Monday, August 16, 2010
Purple martin birdhouses
The beloved martin house from the very elaborate Victorian style to the humble, purpose driven abodes, has become a mainstay in the cottage garden. We love them for their simple functionality and as a wonderful addition to our landscapes. Growing up, most of us had someone in the family with "bird hotel" high on a pole in their back yard. Mine was my Pawpaw Shamhart. I can remember him telling us kids about the martins and why he had a special house just for them as they have a voracious appetite for mosquitos.
What many of us don't know is the man who turned the martin house into a cottage industry. J.L. Wade and his antennae factory were approached by the local Jaycees to build aluminum birdhouses to solve the insect problem in the small midwest town of Griggsville, Indiana. Mr. Wade's resulting creation allowed owners to raise and lower their martin house, maintained 6x6x6 compartments for nesting (too small for starlings) and were made of shiny aluminum to deter undesired birds.

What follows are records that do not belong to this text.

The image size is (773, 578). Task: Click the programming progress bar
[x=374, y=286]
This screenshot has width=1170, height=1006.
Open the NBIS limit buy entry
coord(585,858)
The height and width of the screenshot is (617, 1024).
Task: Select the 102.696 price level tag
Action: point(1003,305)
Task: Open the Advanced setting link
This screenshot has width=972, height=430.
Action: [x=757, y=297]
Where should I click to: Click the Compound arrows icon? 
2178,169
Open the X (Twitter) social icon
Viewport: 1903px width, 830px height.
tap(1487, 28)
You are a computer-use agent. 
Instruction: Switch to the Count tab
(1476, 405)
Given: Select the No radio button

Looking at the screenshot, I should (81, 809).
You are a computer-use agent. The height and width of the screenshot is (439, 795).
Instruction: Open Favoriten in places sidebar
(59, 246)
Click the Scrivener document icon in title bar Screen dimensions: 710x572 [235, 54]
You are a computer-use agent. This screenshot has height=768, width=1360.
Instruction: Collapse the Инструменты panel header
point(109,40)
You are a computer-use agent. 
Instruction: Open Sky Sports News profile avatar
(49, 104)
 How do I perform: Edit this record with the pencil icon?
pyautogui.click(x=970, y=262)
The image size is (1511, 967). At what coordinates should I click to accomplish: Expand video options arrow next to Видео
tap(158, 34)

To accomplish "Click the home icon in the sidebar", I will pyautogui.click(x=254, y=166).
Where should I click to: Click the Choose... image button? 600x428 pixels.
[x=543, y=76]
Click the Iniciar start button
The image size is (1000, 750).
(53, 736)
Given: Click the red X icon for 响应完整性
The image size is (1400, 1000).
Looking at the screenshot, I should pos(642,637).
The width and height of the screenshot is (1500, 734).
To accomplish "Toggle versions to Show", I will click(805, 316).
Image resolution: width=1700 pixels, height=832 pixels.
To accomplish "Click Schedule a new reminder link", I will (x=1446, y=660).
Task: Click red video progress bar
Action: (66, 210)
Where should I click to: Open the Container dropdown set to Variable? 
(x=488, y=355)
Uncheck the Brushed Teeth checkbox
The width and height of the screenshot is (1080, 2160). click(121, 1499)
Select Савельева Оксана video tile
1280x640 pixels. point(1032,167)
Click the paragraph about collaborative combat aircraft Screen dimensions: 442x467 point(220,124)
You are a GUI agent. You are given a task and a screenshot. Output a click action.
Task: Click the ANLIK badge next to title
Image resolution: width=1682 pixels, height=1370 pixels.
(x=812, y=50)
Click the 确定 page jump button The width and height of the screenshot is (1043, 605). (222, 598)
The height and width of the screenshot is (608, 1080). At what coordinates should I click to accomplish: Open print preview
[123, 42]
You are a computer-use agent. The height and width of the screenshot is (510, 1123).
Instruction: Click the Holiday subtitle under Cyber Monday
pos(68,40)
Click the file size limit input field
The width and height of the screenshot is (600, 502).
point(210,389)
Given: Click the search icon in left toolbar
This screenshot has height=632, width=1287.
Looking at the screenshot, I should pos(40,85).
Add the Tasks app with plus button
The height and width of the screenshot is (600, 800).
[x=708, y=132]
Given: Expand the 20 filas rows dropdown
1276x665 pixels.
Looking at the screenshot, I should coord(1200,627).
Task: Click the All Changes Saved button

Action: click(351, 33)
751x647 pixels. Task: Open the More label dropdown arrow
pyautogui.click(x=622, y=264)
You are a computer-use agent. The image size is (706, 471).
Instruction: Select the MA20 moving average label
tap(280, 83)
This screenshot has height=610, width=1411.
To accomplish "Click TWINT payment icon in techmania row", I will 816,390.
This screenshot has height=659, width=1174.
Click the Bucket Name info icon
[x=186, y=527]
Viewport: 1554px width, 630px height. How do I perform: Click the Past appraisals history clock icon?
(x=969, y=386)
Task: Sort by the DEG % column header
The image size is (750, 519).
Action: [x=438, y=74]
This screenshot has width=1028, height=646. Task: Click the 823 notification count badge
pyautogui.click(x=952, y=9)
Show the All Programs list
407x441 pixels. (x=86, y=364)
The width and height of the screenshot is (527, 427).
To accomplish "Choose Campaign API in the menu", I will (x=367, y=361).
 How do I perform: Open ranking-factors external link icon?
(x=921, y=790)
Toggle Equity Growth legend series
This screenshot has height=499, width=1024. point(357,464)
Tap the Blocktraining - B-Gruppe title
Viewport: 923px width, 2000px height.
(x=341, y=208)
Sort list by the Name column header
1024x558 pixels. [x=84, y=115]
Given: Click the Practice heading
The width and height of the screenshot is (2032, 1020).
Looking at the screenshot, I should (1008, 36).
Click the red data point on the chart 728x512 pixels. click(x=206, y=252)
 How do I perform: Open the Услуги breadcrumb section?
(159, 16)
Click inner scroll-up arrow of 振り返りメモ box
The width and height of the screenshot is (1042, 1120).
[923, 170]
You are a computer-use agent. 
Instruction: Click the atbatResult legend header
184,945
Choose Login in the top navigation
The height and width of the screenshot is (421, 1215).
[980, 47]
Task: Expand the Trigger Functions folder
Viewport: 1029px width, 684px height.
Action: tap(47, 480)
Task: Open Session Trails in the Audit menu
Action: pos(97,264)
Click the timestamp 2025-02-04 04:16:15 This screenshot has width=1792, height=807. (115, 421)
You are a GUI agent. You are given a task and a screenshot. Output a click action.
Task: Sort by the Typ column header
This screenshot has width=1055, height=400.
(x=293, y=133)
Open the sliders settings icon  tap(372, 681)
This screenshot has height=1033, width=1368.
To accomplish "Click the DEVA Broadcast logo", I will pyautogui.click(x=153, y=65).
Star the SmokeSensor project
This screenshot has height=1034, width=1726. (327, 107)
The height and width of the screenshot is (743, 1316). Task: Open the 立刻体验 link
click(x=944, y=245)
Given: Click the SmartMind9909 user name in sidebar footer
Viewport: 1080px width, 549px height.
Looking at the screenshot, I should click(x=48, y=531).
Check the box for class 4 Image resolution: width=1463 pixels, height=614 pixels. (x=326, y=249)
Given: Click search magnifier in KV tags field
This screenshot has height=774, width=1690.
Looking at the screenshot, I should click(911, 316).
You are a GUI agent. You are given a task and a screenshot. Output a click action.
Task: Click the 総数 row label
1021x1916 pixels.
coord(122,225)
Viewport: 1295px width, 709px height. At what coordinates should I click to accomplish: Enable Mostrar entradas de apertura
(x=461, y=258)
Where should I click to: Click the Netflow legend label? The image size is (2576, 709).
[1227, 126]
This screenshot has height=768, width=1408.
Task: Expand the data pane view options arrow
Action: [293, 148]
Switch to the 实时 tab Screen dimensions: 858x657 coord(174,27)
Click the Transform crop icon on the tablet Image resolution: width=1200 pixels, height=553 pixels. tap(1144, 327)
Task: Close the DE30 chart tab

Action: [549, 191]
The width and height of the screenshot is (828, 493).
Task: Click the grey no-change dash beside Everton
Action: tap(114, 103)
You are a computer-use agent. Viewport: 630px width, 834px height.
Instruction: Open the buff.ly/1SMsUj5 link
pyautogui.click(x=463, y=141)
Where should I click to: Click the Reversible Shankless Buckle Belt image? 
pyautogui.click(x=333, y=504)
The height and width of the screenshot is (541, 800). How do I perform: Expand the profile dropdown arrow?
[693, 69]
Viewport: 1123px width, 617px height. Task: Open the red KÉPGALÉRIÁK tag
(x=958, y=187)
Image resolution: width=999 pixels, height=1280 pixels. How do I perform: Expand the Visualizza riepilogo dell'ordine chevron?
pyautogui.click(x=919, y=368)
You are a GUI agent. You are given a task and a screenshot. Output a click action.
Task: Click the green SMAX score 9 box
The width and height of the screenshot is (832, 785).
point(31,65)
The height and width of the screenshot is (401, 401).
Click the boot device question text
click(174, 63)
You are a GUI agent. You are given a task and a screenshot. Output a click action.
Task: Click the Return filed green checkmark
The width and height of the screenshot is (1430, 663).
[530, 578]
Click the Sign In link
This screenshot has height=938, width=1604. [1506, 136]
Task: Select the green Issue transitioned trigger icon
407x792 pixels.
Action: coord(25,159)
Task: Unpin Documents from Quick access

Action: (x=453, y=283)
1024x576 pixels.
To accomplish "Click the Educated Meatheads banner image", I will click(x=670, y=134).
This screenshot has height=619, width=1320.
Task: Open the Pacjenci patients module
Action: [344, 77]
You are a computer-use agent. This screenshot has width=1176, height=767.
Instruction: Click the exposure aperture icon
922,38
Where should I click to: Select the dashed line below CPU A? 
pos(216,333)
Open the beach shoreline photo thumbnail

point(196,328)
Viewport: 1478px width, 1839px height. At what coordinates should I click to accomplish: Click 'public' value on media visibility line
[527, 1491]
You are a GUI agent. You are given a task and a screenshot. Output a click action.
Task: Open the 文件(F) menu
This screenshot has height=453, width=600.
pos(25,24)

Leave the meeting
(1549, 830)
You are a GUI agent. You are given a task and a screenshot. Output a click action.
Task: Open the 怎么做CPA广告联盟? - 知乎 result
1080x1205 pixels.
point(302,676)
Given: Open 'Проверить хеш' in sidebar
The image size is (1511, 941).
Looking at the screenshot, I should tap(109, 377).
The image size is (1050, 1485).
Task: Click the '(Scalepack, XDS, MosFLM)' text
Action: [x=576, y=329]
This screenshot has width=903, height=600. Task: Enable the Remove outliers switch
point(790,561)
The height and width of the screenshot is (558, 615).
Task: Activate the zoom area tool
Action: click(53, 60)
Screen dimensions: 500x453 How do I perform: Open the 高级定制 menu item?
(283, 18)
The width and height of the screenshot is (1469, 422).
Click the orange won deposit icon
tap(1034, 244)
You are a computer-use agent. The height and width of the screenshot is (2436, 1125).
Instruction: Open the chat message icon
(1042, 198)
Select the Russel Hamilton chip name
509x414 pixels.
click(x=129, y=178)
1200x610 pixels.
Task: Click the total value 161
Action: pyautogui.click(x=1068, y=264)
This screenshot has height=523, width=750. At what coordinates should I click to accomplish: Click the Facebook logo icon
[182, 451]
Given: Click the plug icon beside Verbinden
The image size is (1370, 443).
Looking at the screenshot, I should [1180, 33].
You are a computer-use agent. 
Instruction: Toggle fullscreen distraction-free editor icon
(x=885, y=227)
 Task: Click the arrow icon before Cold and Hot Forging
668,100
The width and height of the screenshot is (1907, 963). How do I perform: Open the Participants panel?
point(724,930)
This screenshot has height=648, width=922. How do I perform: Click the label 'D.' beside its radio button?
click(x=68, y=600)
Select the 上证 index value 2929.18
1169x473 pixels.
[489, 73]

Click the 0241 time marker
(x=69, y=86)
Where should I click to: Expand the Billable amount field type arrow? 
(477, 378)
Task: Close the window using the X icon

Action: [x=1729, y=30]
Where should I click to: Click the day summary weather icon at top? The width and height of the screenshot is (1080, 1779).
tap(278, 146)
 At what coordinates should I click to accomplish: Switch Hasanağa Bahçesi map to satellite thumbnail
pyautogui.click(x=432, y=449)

In 2006, he sold his company, which by then employed about 50, to Erva Tool & Manufacturing Co. of Chicago.
"He put the city of Griggsville on the map of the state of Illinois," says Mayor Goewey, who, like most of the town's residents, had relatives on the company payroll at one time. When bird house production was shifted to Chicago in March, he adds, "That was a bad day and the end of an era."